:: TEXT SHOWN ::
Besides being successful in solving analogy tasks, Word2Vec turns out to be useful for many other tasks, such as clustering. Creating a vector space model based on all speeches of female MPs enables us to construct a nearest neighbor network of all words which are indicative of women’s parliamentary language. Each word w1 thus becomes a node and is connected to another word/node w2 if the latter appears in the set of n-closest vectors to word w1. The result is a network that at first sight might not seem very illuminating.

graph in stage1

Figure 1: Graph in Stage 1

Luckily we can use Gephi, an excellent visualization tool, to transform this unordered hairball to a neatly structured graph with identifiable clusters. Gephi not only allows one to visualize the network using different layout algorithms, it also comes with many other methods for analyzing its structure. After rearranging the graph using a linear-attraction linear-repulsion model (“Force Atlas”), we apply the “Modularity” algorithm to detect communities in the network and color each cluster separately. The result looks as follows:

graph after running layout algorithm and colored by cluster

Figure 2: Graph after running layout algorithm and colored by cluster

The motivation for constructing networks as these is only partly aesthetic. Although it might not seem obvious at first glance, the graph provides a framework for studying the lexical choice of women legislators over time as well as across party. Firstly we can separately scrutinize the clusters and identify the issues they capture. The figures below zoom in on the different communities the Modularity algorithms has detected.

:: EXERCISE TASKS ::
a) In the text on the Word2Vec word network built from female MPs' speeches, which algorithm is used to detect communities in the network?
b) Carry on the text about the Word2Vec word network of female MPs' speeches, starting after its final sentence.

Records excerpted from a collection
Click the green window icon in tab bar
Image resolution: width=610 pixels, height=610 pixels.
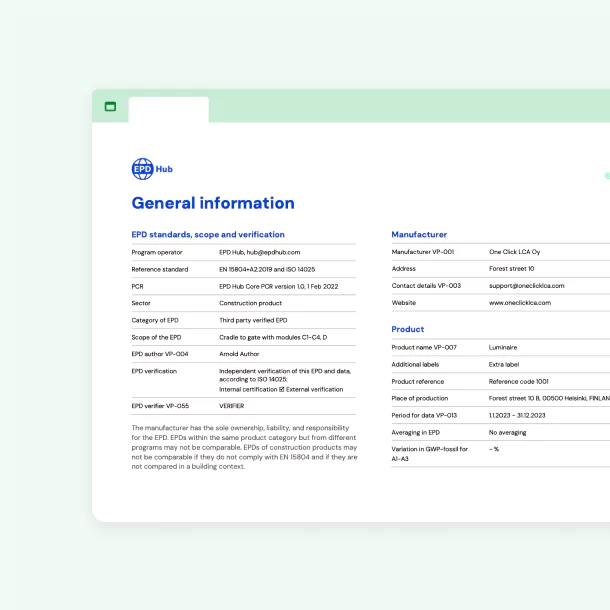[x=110, y=106]
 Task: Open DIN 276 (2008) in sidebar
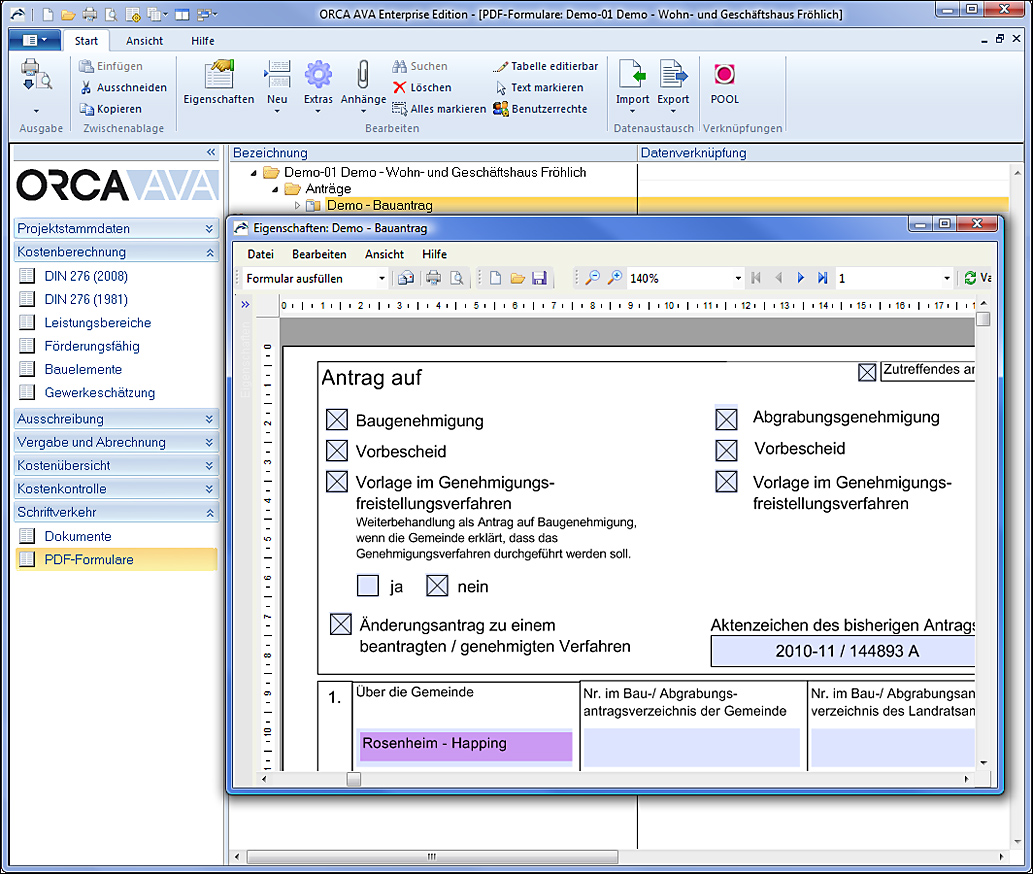pyautogui.click(x=86, y=276)
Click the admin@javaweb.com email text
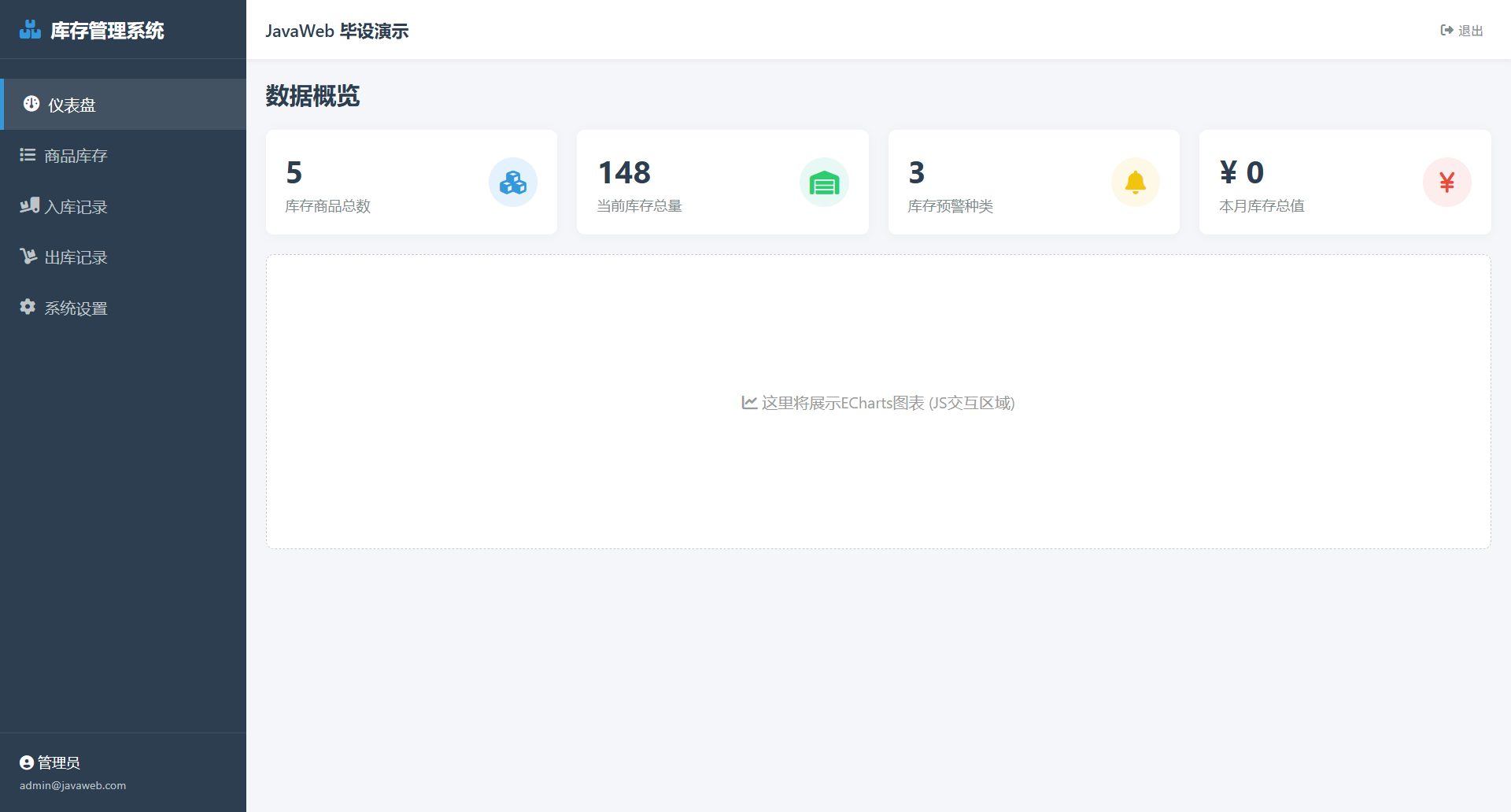1511x812 pixels. [72, 785]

:: ANSWERS BELOW ::
a) The "Modularity" algorithm.

b)
graph representing the Education cluster

Figure 3: Graph representing the “Education” cluster

graph representing the fertility cluster

Figure 4: Graph representing the “Fertility” cluster

Secondly, and even more interesting for historians, Gephi supports the construction of dynamic graphs which have the ability to visualize change over time. These lexical networks capture and visualize multiple attributes, be it the frequency, the weight assigned to words by the feature selection algorithm (to what extent a word is indicative for a certain perspective), or party (i.e. if female Conservative MPs use a word more than female Labour MPs). As an example, the figure below shows a cluster of words relating to “poverty and inequality” for two different periods, with the node color indicating party (blue meaning Conservative, red standing for Labour and yellow saying that female members of both parties use a word more than their male party members).

the equality cluster for 1945 to 1951

Figure 5: the “Equality” cluster for 1945-1951 (first Attlee Cabinet)

the equality cluster for 1987 to 1992

Figure 6: the “Equality cluster for 1987-1992 (last Thatcher Cabinet)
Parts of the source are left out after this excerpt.